Au nord, on rêve de la Floride

Au nord, on rêve de la Floride


Par Le soleil de la Floride

Si la Floride est devenue le deuxième États du pays où il arrive le plus de visiteurs à chaque année, il faudra s’attendre à ce que ses aéroports soient davantage bondés l’hiver prochain.

Les Canadiens, et les Québécois en particulier, vont sûrement se bousculer pour se rendre au soleil dès que l’automne avancera vers le froid. L’été a été tellement maussade que jusqu’à la mi-juillet, on ne savait plus à quel Saint se vouer.

Les pluies nous tombent encore dessus à tout moment et le mercure grimpe timidement à un degré raisonnable pour nous convaincre que nous sommes bien en été.

Jusqu’ici, Dame Nature a à peine offert le confort suffisant pour sortir sans son parapluie. Pire encore, les repas à l’extérieur étaient rares et les soirées agréables viennent à peine de se pointer. 

Les plaques chauffantes extérieures sont restées longtemps couvertes, comme si chaque cour avait une tombe sur son parterre. Les gazons étaient entretenus si le soleil dépassait sa limite de durée. On s’ennuyait de la Floride, elle qui nous avait offert un hiver doucereux sans ses humidités écrasantes, et de l’été dernier où la vie ressemblait beaucoup plus au temps passé dans l’État du Sud.

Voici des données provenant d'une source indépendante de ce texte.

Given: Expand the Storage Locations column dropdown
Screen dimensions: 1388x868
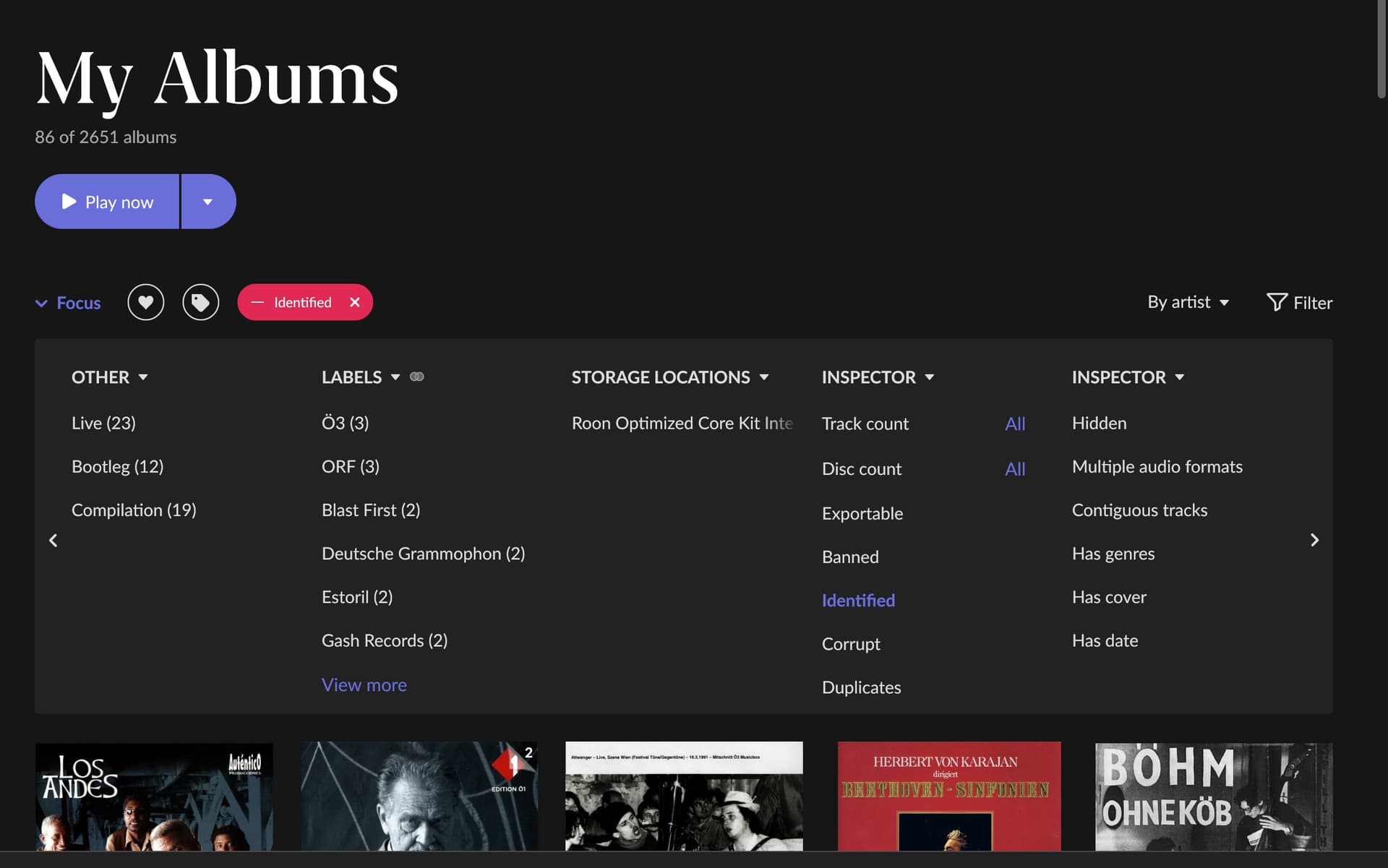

Les restaurateurs se sont arrachés les cheveux jusqu’à la mi-juillet et ont fait des neuvaines pour qu’un court été fasse son apparition. Les terrasses ont été longtemps désertes et les serveurs comptaient leurs sous, parce les pourboires restaient dans les poches des clients absents.

Durant ces périodes, on comprend mieux pourquoi tant de Canadiens rêvent de débarquer en Floride pour y rester.

Malheureusement, ne s’y installe pas qui veut.  Les services d’immigration sont de plus en plus scrupuleux pour souhaiter la bienvenue aux rêveurs d’un climat tranquille, malgré bien entendu les ouragans qui viennent parfois bousculer certains espaces. Ils sont nombreux en ce moment ceux qui souhaitent que le projet de loi permettant aux visiteurs d’y séjourner entre sept ou huit mois par année, soit adopté par les autorités du pays.

Fort probablement que la population floridienne aurait été un peu plus dense en avril, mai et juin.

Les Snowbirds qui ont séjourné en Floride trois ou quatre mois au printemps, parce que l’hiver refusait de déguerpir du Nord, doivent faire des calculs en prévision de leur prochain départ automnal pour ne pas tricher au-delà des 183 jours permis, selon la loi des États-Unis. 

Il faudra prendre son mal en patience puisque le Président Donald Trump a bien d’autres chats à fouetter ces temps-ci.